By March 1994, more than 50 nations had ratified the Framework Convention on Climate Change which was adopted at the Earth Summit in 1999 and agreed to apply its provision. The objective of this convention is to achieve stabilization of greenhouse gas concentrations in the atmosphere at a level that would prevent dangerous anthropogenic interference with the climate system.

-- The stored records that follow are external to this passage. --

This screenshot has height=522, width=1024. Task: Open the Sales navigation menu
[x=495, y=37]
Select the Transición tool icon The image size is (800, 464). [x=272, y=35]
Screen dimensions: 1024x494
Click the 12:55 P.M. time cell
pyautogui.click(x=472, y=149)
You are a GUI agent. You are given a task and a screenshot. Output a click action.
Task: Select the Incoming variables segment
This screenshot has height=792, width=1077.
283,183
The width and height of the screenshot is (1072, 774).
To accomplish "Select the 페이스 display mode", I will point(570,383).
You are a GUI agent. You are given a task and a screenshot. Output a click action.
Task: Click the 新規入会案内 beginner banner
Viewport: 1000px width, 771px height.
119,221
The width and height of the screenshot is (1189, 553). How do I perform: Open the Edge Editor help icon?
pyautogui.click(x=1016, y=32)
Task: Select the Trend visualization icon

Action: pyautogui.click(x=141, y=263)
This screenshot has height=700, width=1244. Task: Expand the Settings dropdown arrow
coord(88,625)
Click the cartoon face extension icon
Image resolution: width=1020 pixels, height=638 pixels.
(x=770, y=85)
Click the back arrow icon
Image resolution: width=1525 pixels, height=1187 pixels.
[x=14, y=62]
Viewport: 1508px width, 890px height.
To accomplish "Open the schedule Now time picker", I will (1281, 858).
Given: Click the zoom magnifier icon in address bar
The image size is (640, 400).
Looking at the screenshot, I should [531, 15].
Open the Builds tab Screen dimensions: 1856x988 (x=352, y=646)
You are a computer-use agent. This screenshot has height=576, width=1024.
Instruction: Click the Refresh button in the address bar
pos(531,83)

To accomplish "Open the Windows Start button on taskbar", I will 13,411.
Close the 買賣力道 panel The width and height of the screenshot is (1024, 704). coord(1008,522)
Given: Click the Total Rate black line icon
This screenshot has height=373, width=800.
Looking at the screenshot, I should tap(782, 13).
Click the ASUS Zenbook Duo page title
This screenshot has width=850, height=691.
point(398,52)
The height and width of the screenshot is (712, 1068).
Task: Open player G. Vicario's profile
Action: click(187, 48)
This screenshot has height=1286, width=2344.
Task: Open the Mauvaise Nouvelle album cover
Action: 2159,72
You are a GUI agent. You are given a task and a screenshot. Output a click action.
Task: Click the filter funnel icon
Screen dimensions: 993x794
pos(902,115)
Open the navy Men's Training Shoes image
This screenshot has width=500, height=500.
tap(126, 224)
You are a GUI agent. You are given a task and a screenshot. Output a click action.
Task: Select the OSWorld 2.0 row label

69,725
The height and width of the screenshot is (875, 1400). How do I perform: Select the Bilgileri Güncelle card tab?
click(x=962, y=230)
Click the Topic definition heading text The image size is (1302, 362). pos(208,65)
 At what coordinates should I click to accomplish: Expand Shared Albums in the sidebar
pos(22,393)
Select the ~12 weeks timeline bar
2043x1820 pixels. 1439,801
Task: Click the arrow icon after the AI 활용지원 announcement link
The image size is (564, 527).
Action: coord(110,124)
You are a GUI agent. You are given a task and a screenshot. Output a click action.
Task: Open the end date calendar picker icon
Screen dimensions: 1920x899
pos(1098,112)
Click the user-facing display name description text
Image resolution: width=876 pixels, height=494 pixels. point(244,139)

Researchers around the world were requested to quickly identify the routes of, and to evaluate the degree of, dangerous interference which would be caused by climate change (Bolin, 1994). Determining the allowable range of climate change is one of the ultimate aims of the research on global warming and can not be completed lustily. The range of impacts is quite diverse so it is not possible to treat them all in the same way. Many problems remain unsolved if we try to estimate them quantitatively. However, there is some research which has tried to comprehensively quantify global warming damage. Nordhaus (1991), Cline (1992), Fankhauser (1992), Titus (1992) and Hohmeyer et a!. (1992) estimated the accumulated damage caused by a doubling of CO2. Nordhaus, Cline and Titus estimated the situation for the U.S., while Fankhauser and Hohmeyer et al. looked at the global situation. Wide range of impacts, e.g. land loss caused by sea level rise, agriculture, forestry and fisheries, natural ecosystem, water use, human health, air and water pollution and intensification of natural disasters were considered and the economic damages of these impacts summed up to 1.5% of the GNP, under the assumption of temperature rise to be 2.5°C (a global average) and the sea level rise to be 50 cm. Nordhaus, Cline and Titus estimated almost the same level of damage (1.0%~2.5% of GNP for the U.S.). On the other hand, Hohmeyer et al. calculated a huge damage cost that mounted to US$ 10 trillion (50% of GNP) and estimated the increase in the number of death due to heat stress, tropical diseases and storms to be 3 millions. Such differences were caused by the methods these researchers chose and extrapolated information of low reliability. Although these incompatibilities are often seen and each of estimation has been criticized, many researchers agree on the seriousness of the future damage to human health.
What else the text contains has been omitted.